#### [Page excerpt]
○ ○ ○ ○ ○ ○ ○
Moments after her latest hard-luck Olympic loss, she overcame a slow start and dominated the field in what they call the Small Final — the race that decides seventh place.

Jacobellis now has second-, fifth-, and seventh-place finishes in her three Olympic trips. Yes, it keeps getting worse.

Her first Olympic loss, eight years ago in Italy, was a sheer matter of showboating. Out in the clear with two jumps left, she tried a showy grab of her board and tumbled, then got passed for the victory and held up for ridicule in some corners, derision in others.


Four years ago in Vancouver, she collided with Canadian Maelle Ricker, the eventual winner, on an early turn in the semifinal round. That put her off balance and she couldn’t regain control before she rode completely off course. She won the consolation heat — then a four-woman race — that day, as well.

This time, it was a cruel melding of human error and the randomness of snowboardcross that combined to ruin her day.

Jacobellis, 28, was well in the lead when she headed into the second-to-last turn and set herself up for a set of four gentle bumps — called ‘‘rollers’’ in snowboard parlance. The traffic behind her wasn’t bearing down, but Jacobellis wasn’t sure, so she pushed things as she headed to the corner.

The last roller shot her blindly into the final turn and she lost her balance.

Within seconds, the entire field passed her.


‘‘There’s a lot out there you can’t control, but unfortunately, what I could control today was what didn’t work,’’ she said. ‘‘That’s the unfortunate part.’’

Eva Samkova of the Czech Republic sprinted to gold with three wire-to-wire victories Sunday, the first podium finish in the Olympics by a Czech snowboarder. Canadian Dominique Maltais became the first multiple-medal winner in women’s snowboardcross when she finished a distant second. Chloe Trespeuch of France topped American Faye Gulini for bronze.


Women’s 1,500 meters — The Dutch are just racing themselves at the Olympic speedskating oval in Sochi.

Jorien ter Mors led another Netherlands sweep at Adler Arena, beating favorite Ireen Wust in the women’s 1,500 meters and setting up a shot at becoming the first skater to win medals in both long and short track.

Competing in an early pairing, ter Mors turned in a stunning time of 1 minute 53.51 seconds, an Olympic record and the second-fastest ever at sea level. The only skater to go quicker was Wust at the Dutch Olympic trials in December.
○ ○ ○ ○ ○ ○ ○
#### [Raw records]
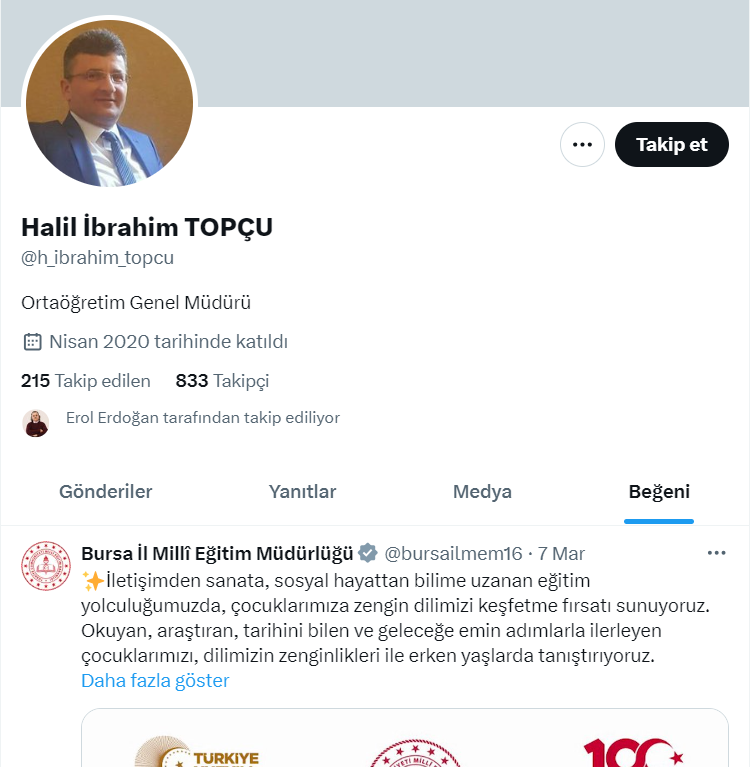Open the post's three-dot more menu
751x767 pixels.
[x=716, y=553]
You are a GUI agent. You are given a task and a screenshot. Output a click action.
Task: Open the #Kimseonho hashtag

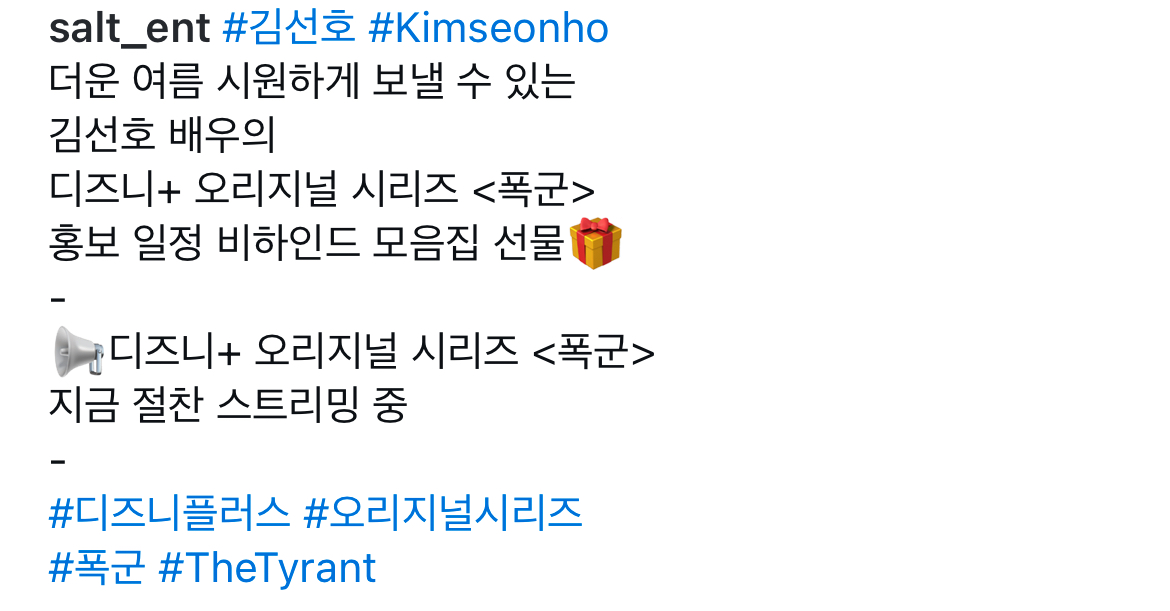pyautogui.click(x=489, y=29)
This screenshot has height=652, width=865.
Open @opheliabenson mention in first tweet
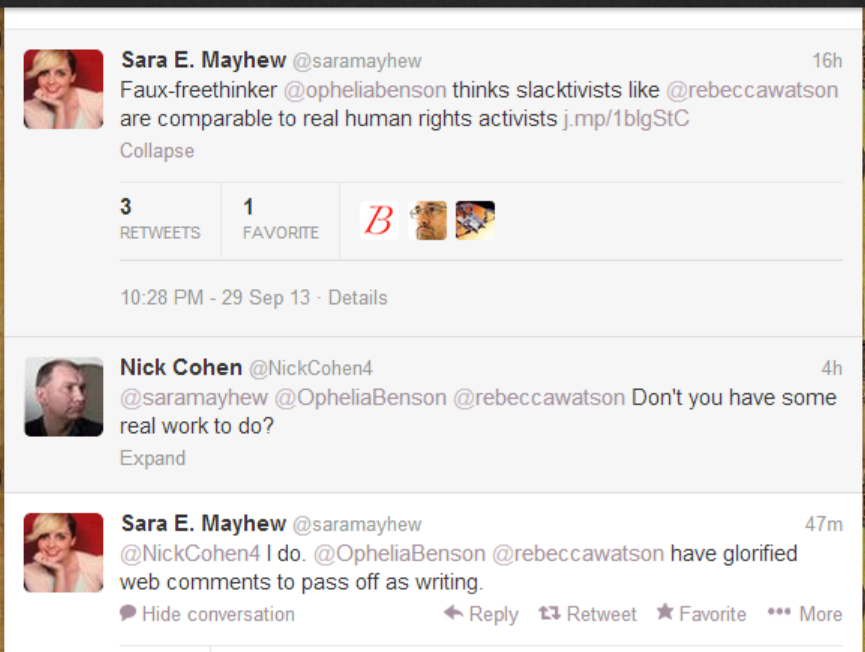(x=365, y=90)
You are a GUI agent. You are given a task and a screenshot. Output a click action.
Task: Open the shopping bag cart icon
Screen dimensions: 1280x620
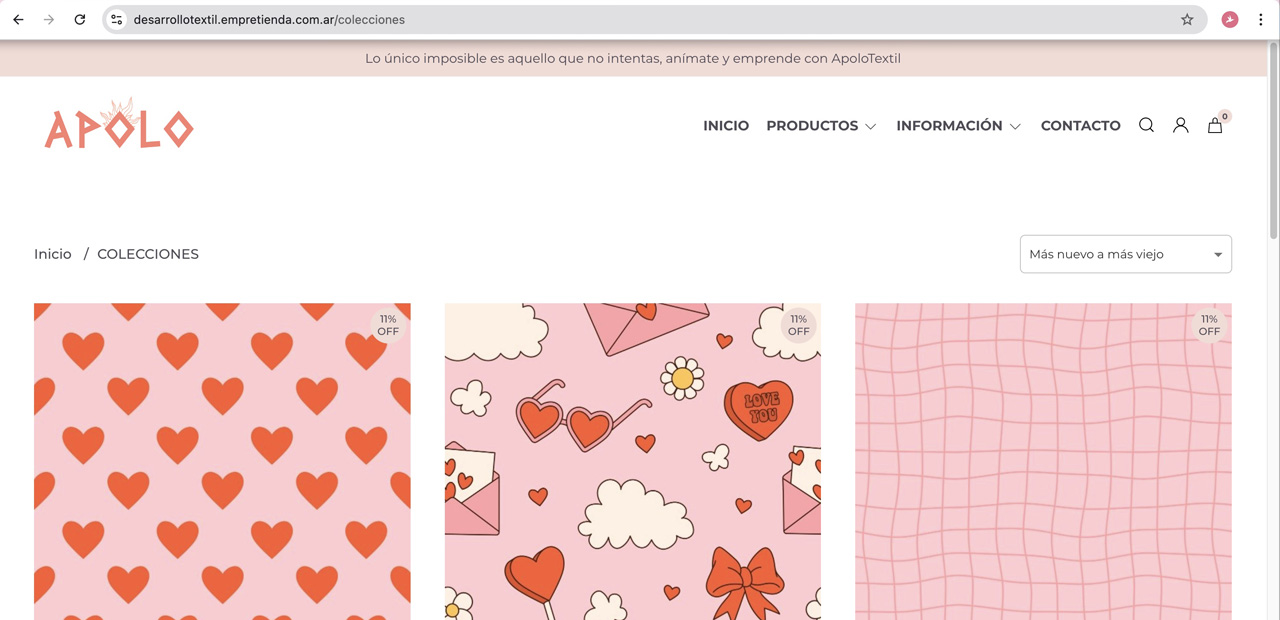[1215, 125]
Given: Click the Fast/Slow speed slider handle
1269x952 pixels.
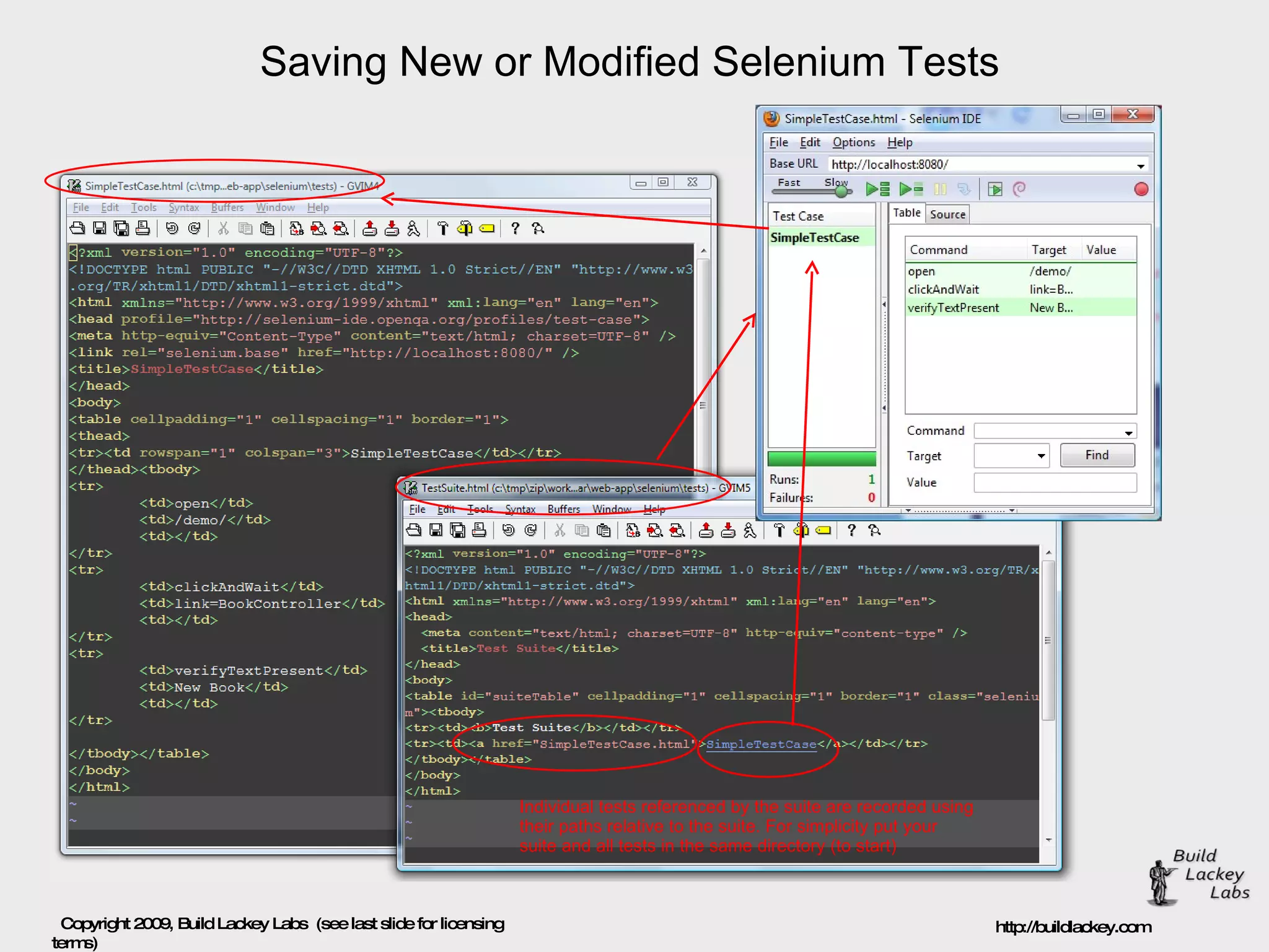Looking at the screenshot, I should 841,191.
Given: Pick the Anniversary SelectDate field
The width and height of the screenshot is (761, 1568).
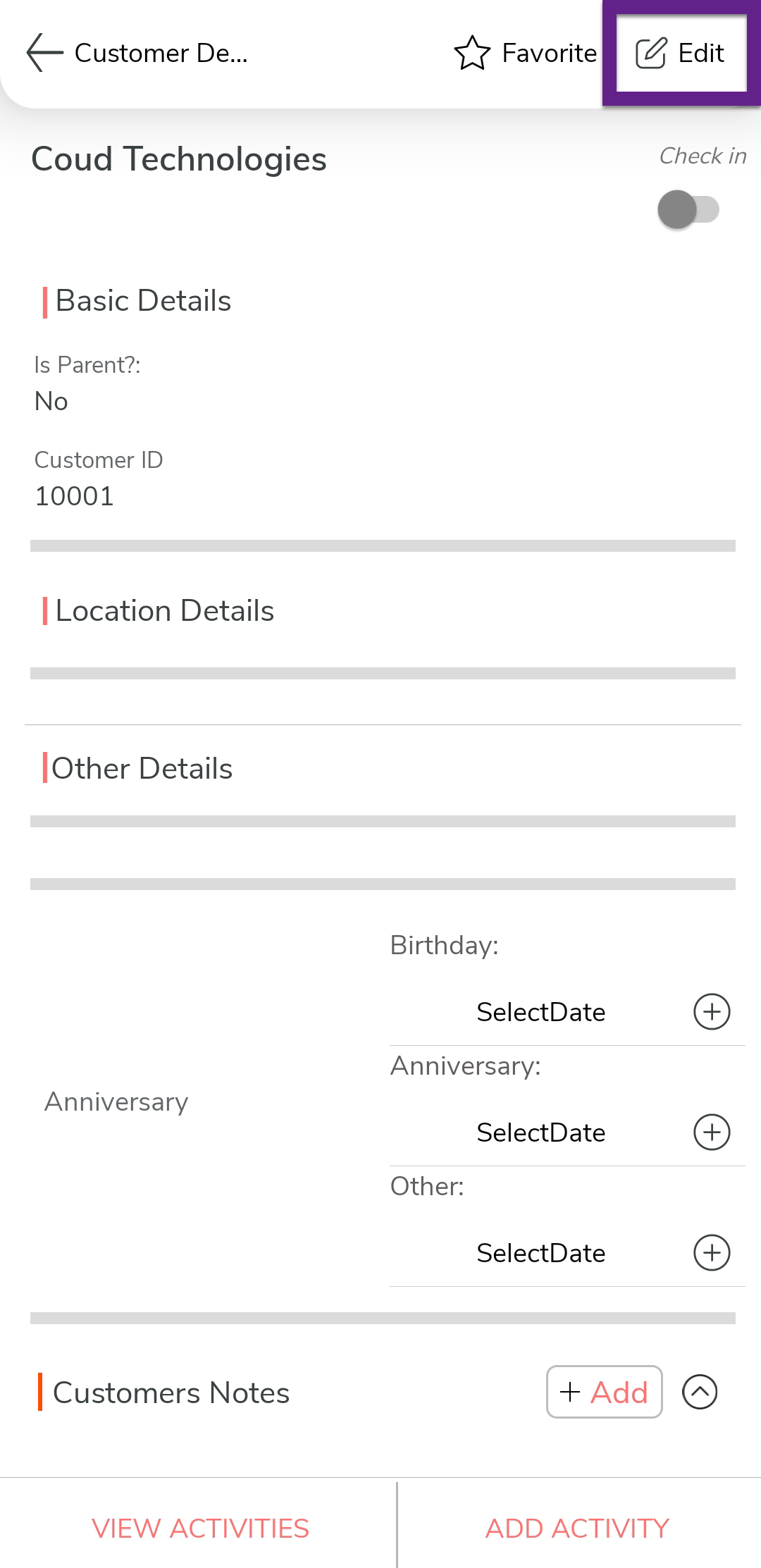Looking at the screenshot, I should coord(540,1132).
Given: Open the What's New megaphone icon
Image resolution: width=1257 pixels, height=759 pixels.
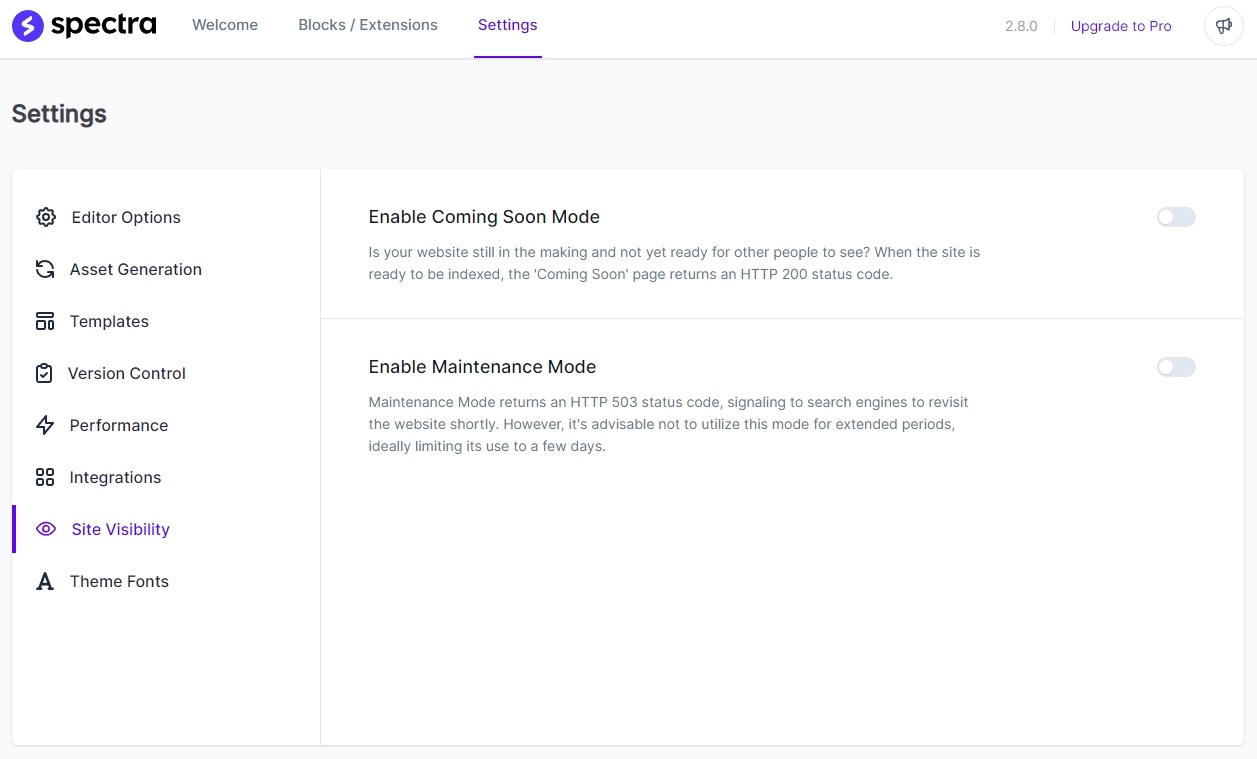Looking at the screenshot, I should (x=1223, y=26).
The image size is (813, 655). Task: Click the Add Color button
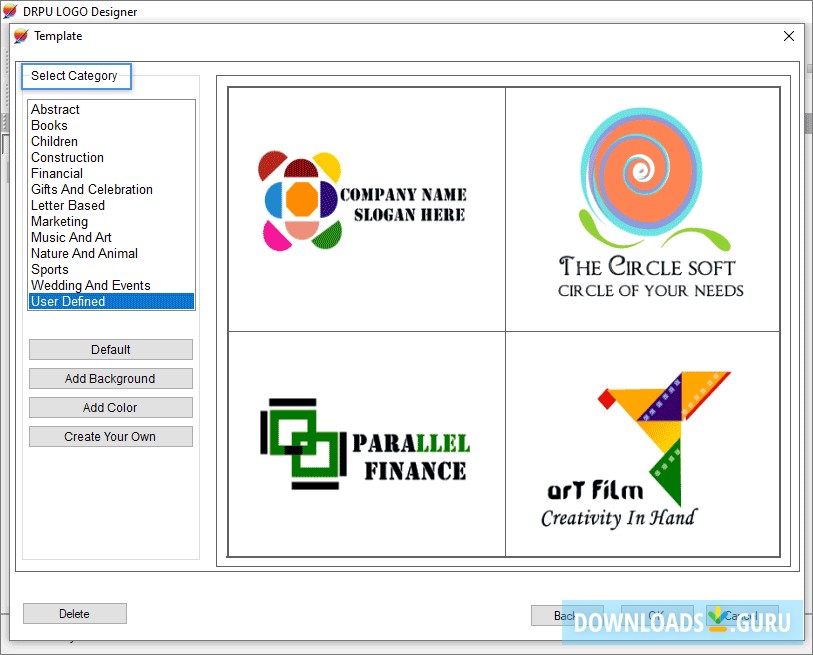[x=110, y=407]
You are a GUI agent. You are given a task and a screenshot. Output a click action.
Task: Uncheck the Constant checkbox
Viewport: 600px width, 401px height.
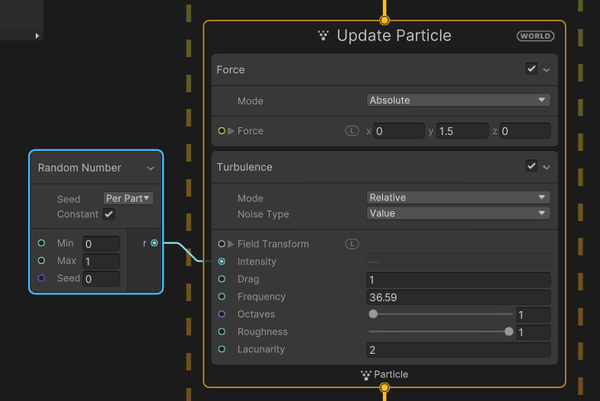(109, 214)
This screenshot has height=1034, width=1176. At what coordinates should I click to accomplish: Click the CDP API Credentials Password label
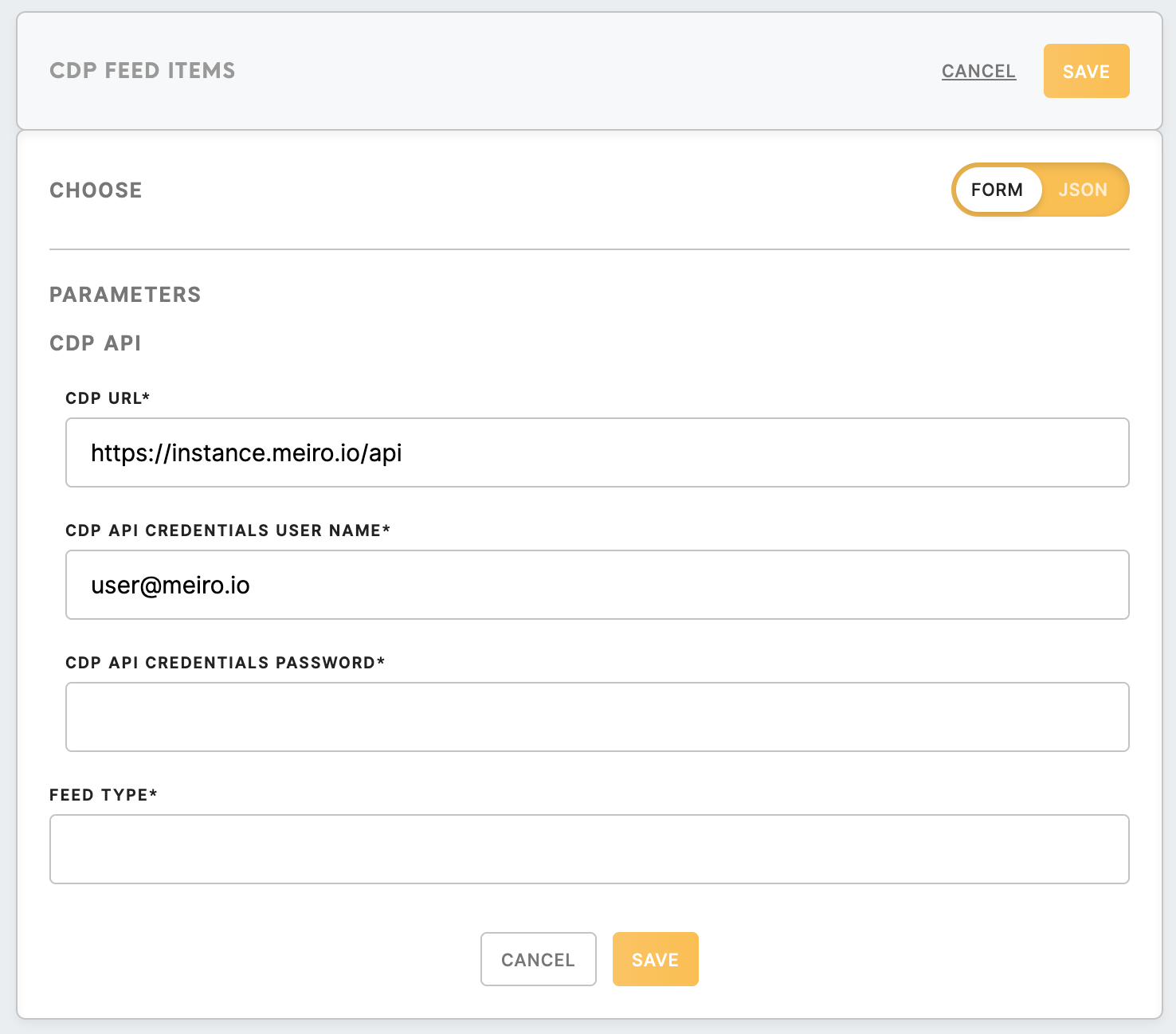(225, 663)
○ ○ ○ ○ ○ ○ ○
#### [Given request]
In the Olympics report, rewrite the passage from "Eva Samkova of" to "Gulini for bronze.", replacing "bronze" with "third place".

#### [Result]
Eva Samkova of the Czech Republic sprinted to gold with three wire-to-wire victories Sunday, the first podium finish in the Olympics by a Czech snowboarder. Canadian Dominique Maltais became the first multiple-medal winner in women’s snowboardcross when she finished a distant second. Chloe Trespeuch of France topped American Faye Gulini for third place.